[[ Information given, beginning ]]
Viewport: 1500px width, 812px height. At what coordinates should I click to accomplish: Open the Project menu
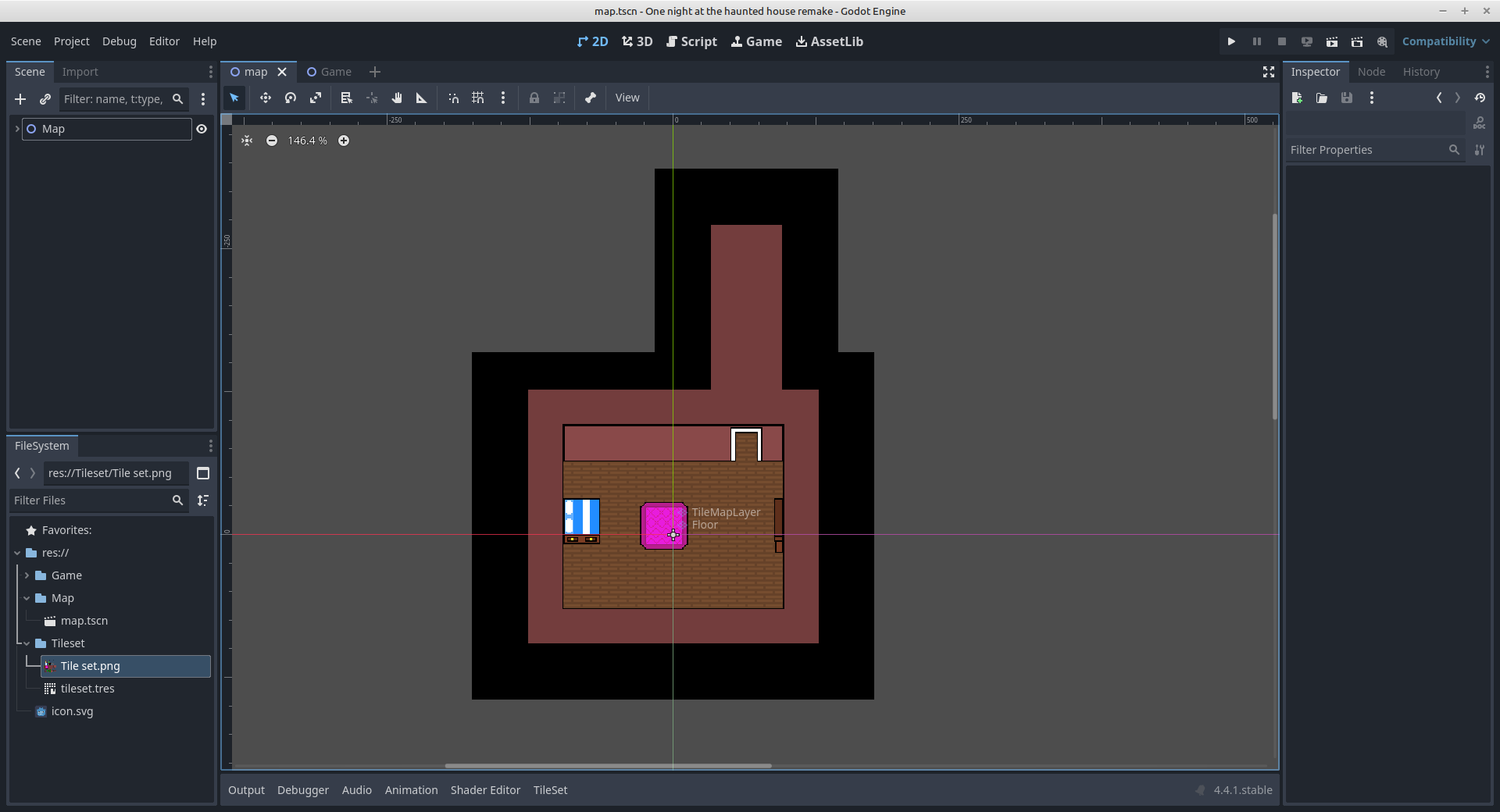[x=71, y=41]
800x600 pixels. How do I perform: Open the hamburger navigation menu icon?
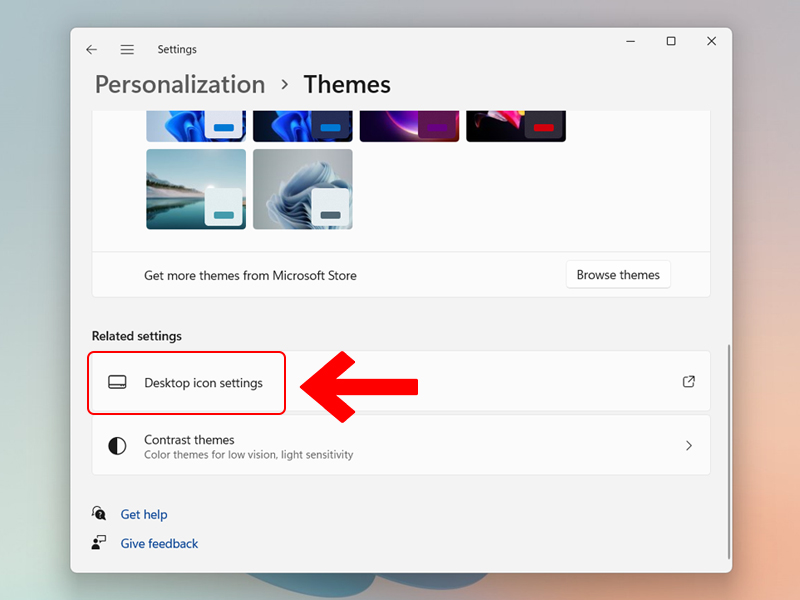click(127, 49)
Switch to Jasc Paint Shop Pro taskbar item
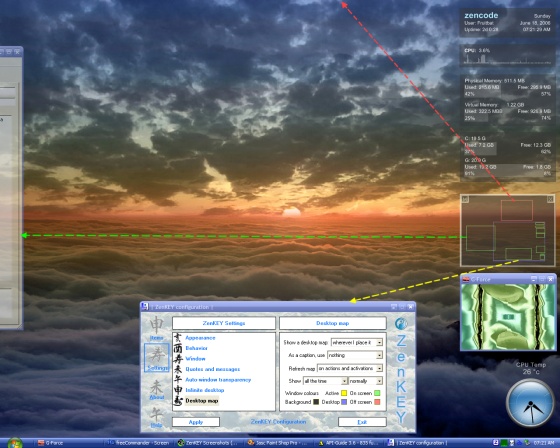This screenshot has height=448, width=560. coord(277,443)
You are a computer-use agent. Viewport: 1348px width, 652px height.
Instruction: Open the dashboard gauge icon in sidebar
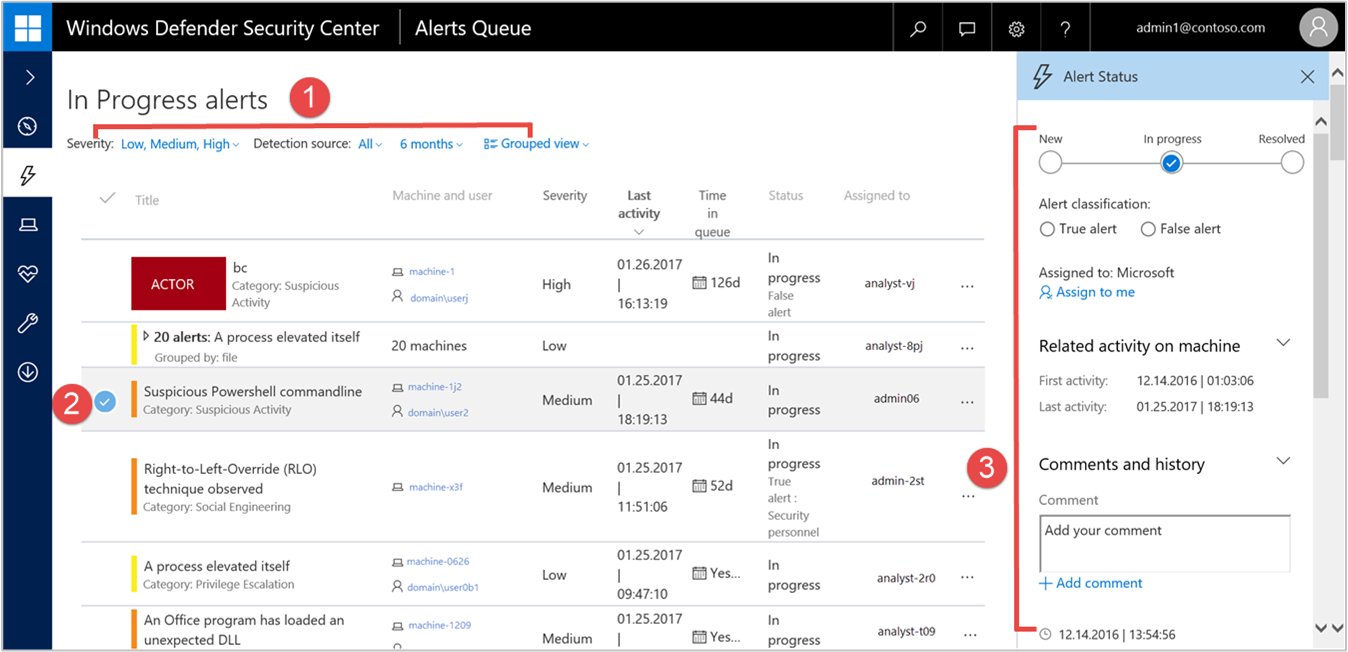coord(27,127)
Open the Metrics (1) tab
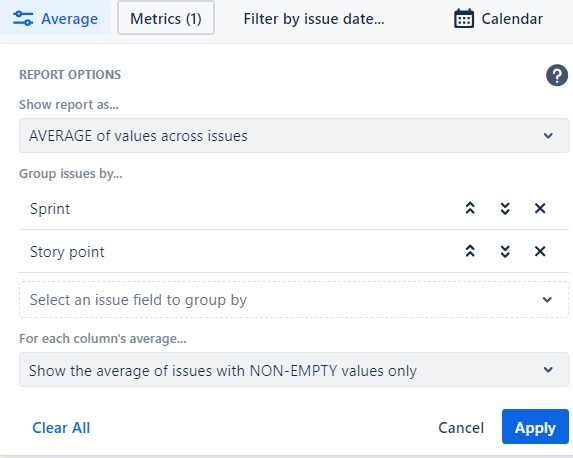 coord(166,18)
[[ Information given, end ]]
» Exercise details: When you repeat the data, keep every line exact and drop the images.

» Exercise answer:
Viewport: 1500px width, 812px height. At what coordinates should I click to accomplish: Open the Project menu
[x=71, y=41]
800x600 pixels. How do I perform: Open the hamburger navigation menu icon?
click(127, 49)
Switch to Jasc Paint Shop Pro taskbar item
This screenshot has height=448, width=560. coord(277,443)
You are a computer-use agent. Viewport: 1348px width, 652px height.
Instruction: Open the dashboard gauge icon in sidebar
coord(27,127)
Open the Metrics (1) tab
 coord(166,18)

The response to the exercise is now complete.